— Problem —
From the rows below, pick out every line that contains the word "This" and copy it. Case counts.

— Entries —
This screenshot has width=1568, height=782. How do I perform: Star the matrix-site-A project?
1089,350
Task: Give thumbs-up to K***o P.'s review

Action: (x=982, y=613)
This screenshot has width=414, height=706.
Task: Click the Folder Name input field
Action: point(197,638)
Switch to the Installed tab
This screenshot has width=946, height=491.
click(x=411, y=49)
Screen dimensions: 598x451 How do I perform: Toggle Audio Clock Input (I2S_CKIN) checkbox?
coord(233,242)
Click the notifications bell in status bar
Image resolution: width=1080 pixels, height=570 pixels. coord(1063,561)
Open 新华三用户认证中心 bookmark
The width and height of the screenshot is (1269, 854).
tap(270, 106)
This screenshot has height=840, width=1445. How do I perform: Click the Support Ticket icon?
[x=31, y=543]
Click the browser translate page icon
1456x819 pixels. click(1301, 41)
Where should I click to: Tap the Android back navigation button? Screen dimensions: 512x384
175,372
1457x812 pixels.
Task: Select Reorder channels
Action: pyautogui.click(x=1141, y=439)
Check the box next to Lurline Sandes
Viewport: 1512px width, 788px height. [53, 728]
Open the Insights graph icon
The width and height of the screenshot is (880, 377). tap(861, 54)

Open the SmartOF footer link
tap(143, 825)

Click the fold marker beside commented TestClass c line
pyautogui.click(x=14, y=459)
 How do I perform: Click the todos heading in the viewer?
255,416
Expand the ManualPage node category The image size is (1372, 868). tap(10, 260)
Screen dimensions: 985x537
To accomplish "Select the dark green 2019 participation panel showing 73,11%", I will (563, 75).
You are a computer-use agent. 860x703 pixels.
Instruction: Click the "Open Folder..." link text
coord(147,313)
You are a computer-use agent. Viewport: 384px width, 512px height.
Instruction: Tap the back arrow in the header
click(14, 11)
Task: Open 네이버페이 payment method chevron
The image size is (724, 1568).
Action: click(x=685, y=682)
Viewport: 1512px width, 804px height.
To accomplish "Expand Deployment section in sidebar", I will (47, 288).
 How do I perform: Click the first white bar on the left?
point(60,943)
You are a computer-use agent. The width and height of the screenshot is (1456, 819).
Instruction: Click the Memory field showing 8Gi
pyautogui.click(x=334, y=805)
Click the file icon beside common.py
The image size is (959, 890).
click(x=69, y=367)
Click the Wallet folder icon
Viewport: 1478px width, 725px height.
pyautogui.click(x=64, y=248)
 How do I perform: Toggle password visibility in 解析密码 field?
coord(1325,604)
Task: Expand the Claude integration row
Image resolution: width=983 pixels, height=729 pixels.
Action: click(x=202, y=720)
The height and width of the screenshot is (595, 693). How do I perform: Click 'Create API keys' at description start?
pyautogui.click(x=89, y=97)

— Exercise solution —
This screenshot has width=1568, height=782. How do I perform: Star the matrix-site-A project?
This screenshot has width=414, height=706.
This screenshot has width=946, height=491.
This screenshot has height=840, width=1445. How do I perform: Click the Support Ticket icon?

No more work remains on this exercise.